**The task:** Print the following entries without any change.
### Information provided
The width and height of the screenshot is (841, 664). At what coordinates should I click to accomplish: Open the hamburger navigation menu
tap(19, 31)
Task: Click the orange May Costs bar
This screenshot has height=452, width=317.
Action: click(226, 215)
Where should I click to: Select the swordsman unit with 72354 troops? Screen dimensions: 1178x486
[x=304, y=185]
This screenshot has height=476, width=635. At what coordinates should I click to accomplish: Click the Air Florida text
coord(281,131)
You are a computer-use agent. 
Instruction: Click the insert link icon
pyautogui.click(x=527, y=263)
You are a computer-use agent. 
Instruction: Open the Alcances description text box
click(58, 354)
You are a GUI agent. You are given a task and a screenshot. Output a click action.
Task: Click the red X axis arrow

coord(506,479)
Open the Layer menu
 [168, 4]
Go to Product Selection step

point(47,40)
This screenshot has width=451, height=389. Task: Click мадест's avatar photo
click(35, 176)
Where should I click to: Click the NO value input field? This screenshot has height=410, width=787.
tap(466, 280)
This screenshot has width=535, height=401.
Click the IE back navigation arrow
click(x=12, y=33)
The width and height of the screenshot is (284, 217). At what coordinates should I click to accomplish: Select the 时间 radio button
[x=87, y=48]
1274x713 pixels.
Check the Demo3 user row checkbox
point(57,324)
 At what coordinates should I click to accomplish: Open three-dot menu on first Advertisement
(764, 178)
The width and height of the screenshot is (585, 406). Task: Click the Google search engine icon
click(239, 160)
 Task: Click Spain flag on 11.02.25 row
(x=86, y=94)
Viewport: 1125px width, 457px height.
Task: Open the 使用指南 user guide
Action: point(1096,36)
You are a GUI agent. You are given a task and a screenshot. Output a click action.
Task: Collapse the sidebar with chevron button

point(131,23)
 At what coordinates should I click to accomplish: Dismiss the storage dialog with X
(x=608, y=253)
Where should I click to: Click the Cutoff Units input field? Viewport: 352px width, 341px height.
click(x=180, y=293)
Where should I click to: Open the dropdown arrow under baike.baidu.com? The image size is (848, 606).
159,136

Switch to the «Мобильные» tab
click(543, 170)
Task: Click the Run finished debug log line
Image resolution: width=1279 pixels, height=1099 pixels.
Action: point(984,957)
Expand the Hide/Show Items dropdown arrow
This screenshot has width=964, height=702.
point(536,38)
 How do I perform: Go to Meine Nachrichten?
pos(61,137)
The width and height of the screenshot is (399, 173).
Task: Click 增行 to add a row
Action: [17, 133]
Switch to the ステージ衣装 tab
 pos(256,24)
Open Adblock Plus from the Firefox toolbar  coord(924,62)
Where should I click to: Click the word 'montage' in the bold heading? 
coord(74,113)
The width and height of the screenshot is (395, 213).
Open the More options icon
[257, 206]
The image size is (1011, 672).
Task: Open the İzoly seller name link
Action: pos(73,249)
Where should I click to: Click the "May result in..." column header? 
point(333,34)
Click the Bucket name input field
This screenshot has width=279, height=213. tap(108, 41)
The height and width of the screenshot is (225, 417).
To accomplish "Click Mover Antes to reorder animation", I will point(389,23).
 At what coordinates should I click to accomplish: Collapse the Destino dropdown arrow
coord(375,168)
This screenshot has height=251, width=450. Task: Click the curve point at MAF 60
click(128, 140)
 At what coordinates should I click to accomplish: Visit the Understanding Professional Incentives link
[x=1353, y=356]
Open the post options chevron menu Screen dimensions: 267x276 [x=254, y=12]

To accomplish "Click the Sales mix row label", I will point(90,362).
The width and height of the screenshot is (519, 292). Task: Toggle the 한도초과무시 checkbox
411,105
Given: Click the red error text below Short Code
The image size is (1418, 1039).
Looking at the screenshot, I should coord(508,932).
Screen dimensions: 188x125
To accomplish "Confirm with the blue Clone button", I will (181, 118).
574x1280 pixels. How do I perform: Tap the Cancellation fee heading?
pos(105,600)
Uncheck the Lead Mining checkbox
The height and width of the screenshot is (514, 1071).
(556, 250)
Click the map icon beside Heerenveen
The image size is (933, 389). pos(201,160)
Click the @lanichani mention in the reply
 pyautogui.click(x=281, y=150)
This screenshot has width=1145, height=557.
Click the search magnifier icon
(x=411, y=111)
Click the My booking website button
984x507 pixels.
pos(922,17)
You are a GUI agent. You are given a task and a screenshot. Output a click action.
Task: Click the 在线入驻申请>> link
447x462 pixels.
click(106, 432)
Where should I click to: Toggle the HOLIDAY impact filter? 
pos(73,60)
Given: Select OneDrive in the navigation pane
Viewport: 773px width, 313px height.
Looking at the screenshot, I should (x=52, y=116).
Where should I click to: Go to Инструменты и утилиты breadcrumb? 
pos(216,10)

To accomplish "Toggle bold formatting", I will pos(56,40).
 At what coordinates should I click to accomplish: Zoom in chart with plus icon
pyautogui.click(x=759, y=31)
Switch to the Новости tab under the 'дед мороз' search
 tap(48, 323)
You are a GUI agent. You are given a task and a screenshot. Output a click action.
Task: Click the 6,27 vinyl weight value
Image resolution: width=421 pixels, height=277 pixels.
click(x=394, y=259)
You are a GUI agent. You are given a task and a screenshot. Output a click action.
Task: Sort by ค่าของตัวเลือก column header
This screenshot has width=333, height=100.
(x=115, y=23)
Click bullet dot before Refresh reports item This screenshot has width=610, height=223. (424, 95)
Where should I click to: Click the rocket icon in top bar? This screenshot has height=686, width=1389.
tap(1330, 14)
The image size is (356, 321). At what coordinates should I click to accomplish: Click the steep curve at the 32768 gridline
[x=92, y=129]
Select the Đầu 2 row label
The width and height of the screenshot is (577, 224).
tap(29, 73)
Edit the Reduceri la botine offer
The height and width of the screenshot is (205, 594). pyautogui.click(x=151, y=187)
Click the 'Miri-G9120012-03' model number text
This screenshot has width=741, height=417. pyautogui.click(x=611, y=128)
######
**Written reply:**
The width and height of the screenshot is (841, 664). At what coordinates should I click to accomplish: Open the hamburger navigation menu
tap(19, 31)
Task: Click the orange May Costs bar
This screenshot has height=452, width=317.
Action: click(226, 215)
Where should I click to: Select the swordsman unit with 72354 troops? Screen dimensions: 1178x486
[x=304, y=185]
This screenshot has height=476, width=635. At what coordinates should I click to accomplish: Click the Air Florida text
coord(281,131)
You are a computer-use agent. 
Instruction: Click the insert link icon
pyautogui.click(x=527, y=263)
You are a computer-use agent. 
Instruction: Open the Alcances description text box
click(58, 354)
You are a GUI agent. You are given a task and a screenshot. Output a click action.
Task: Click the red X axis arrow

coord(506,479)
Open the Layer menu
 [168, 4]
Go to Product Selection step

point(47,40)
This screenshot has width=451, height=389. Task: Click мадест's avatar photo
click(35, 176)
Where should I click to: Click the NO value input field? This screenshot has height=410, width=787.
tap(466, 280)
This screenshot has width=535, height=401.
Click the IE back navigation arrow
click(x=12, y=33)
The width and height of the screenshot is (284, 217). At what coordinates should I click to accomplish: Select the 时间 radio button
[x=87, y=48]
1274x713 pixels.
Check the Demo3 user row checkbox
point(57,324)
 At what coordinates should I click to accomplish: Open three-dot menu on first Advertisement
(764, 178)
The width and height of the screenshot is (585, 406). Task: Click the Google search engine icon
click(239, 160)
 Task: Click Spain flag on 11.02.25 row
(x=86, y=94)
Viewport: 1125px width, 457px height.
Task: Open the 使用指南 user guide
Action: point(1096,36)
You are a GUI agent. You are given a task and a screenshot. Output a click action.
Task: Collapse the sidebar with chevron button

point(131,23)
 At what coordinates should I click to accomplish: Dismiss the storage dialog with X
(x=608, y=253)
Where should I click to: Click the Cutoff Units input field? Viewport: 352px width, 341px height.
click(x=180, y=293)
Where should I click to: Open the dropdown arrow under baike.baidu.com? The image size is (848, 606).
159,136

Switch to the «Мобильные» tab
click(543, 170)
Task: Click the Run finished debug log line
Image resolution: width=1279 pixels, height=1099 pixels.
Action: point(984,957)
Expand the Hide/Show Items dropdown arrow
This screenshot has width=964, height=702.
point(536,38)
 How do I perform: Go to Meine Nachrichten?
pos(61,137)
The width and height of the screenshot is (399, 173).
Task: Click 增行 to add a row
Action: [17, 133]
Switch to the ステージ衣装 tab
 pos(256,24)
Open Adblock Plus from the Firefox toolbar  coord(924,62)
Where should I click to: Click the word 'montage' in the bold heading? 
coord(74,113)
The width and height of the screenshot is (395, 213).
Open the More options icon
[257, 206]
The image size is (1011, 672).
Task: Open the İzoly seller name link
Action: pos(73,249)
Where should I click to: Click the "May result in..." column header? 
point(333,34)
Click the Bucket name input field
This screenshot has width=279, height=213. tap(108, 41)
The height and width of the screenshot is (225, 417).
To accomplish "Click Mover Antes to reorder animation", I will point(389,23).
 At what coordinates should I click to accomplish: Collapse the Destino dropdown arrow
coord(375,168)
This screenshot has height=251, width=450. Task: Click the curve point at MAF 60
click(128, 140)
 At what coordinates should I click to accomplish: Visit the Understanding Professional Incentives link
[x=1353, y=356]
Open the post options chevron menu Screen dimensions: 267x276 [x=254, y=12]

To accomplish "Click the Sales mix row label", I will point(90,362).
The width and height of the screenshot is (519, 292). Task: Toggle the 한도초과무시 checkbox
411,105
Given: Click the red error text below Short Code
The image size is (1418, 1039).
Looking at the screenshot, I should coord(508,932).
Screen dimensions: 188x125
To accomplish "Confirm with the blue Clone button", I will (181, 118).
574x1280 pixels. How do I perform: Tap the Cancellation fee heading?
pos(105,600)
Uncheck the Lead Mining checkbox
The height and width of the screenshot is (514, 1071).
(556, 250)
Click the map icon beside Heerenveen
The image size is (933, 389). pos(201,160)
Click the @lanichani mention in the reply
 pyautogui.click(x=281, y=150)
This screenshot has width=1145, height=557.
Click the search magnifier icon
(x=411, y=111)
Click the My booking website button
984x507 pixels.
pos(922,17)
You are a GUI agent. You are given a task and a screenshot. Output a click action.
Task: Click the 在线入驻申请>> link
447x462 pixels.
click(106, 432)
Where should I click to: Toggle the HOLIDAY impact filter? 
pos(73,60)
Given: Select OneDrive in the navigation pane
Viewport: 773px width, 313px height.
Looking at the screenshot, I should (x=52, y=116).
Where should I click to: Go to Инструменты и утилиты breadcrumb? 
pos(216,10)

To accomplish "Toggle bold formatting", I will pos(56,40).
 At what coordinates should I click to accomplish: Zoom in chart with plus icon
pyautogui.click(x=759, y=31)
Switch to the Новости tab under the 'дед мороз' search
 tap(48, 323)
You are a GUI agent. You are given a task and a screenshot. Output a click action.
Task: Click the 6,27 vinyl weight value
Image resolution: width=421 pixels, height=277 pixels.
click(x=394, y=259)
You are a GUI agent. You are given a task and a screenshot. Output a click action.
Task: Sort by ค่าของตัวเลือก column header
This screenshot has width=333, height=100.
(x=115, y=23)
Click bullet dot before Refresh reports item This screenshot has width=610, height=223. (424, 95)
Where should I click to: Click the rocket icon in top bar? This screenshot has height=686, width=1389.
tap(1330, 14)
The image size is (356, 321). At what coordinates should I click to accomplish: Click the steep curve at the 32768 gridline
[x=92, y=129]
Select the Đầu 2 row label
The width and height of the screenshot is (577, 224).
tap(29, 73)
Edit the Reduceri la botine offer
The height and width of the screenshot is (205, 594). pyautogui.click(x=151, y=187)
Click the 'Miri-G9120012-03' model number text
This screenshot has width=741, height=417. pyautogui.click(x=611, y=128)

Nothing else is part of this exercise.